- Nu Mine
- Coordinates: 40°47′46″N 79°16′59″W﻿ / ﻿40.79611°N 79.28306°W
- Country: United States
- State: Pennsylvania
- County: Armstrong
- Township: Cowanshannock
- Elevation: 1,142 ft (348 m)
- Time zone: UTC-5 (Eastern (EST))
- • Summer (DST): UTC-4 (EDT)
- ZIP code: 16244
- Area code: 724
- GNIS feature ID: 1182708

= Nu Mine, Pennsylvania =

Unincorporated community in Pennsylvania, US

Nu Mine (also known as NuMine) is an unincorporated community in Cowanshannock Township, Armstrong County, Pennsylvania, United States. The community is located along Pennsylvania Route 85, 1.6 mi east of Rural Valley.

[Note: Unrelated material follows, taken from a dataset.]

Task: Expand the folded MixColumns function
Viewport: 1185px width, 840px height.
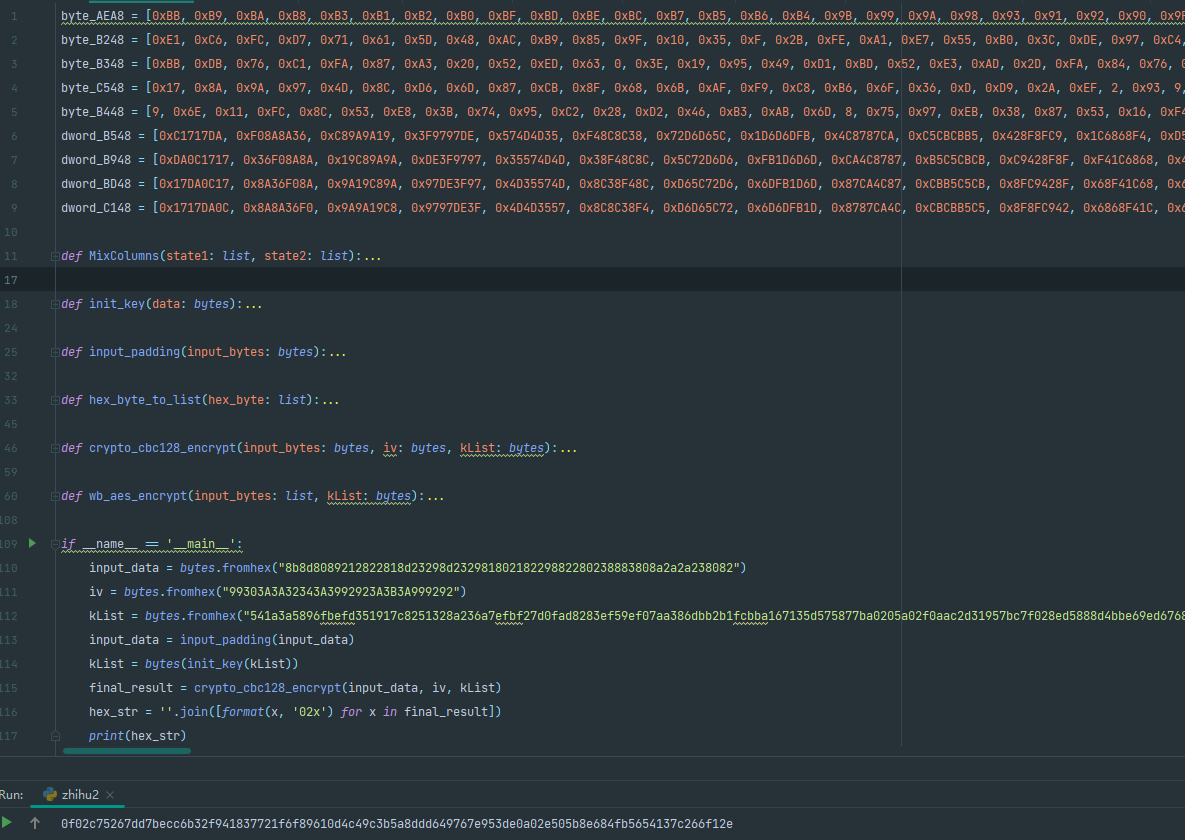Action: [x=53, y=256]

Nu Mine has a post office, with ZIP code 16244.

==History==
Nu Mine was one of 17 company towns sold in 1947: McIntyre, Coal Run, Iselin, Waterman, Lucernemines, Aultman, Ernest, Tidesdale, Coy, Luciusboro, Fulton Run, Nu Mine, Yatesboro, Margaret, Helvetia, Twin Rocks, and Yatesboro Lots.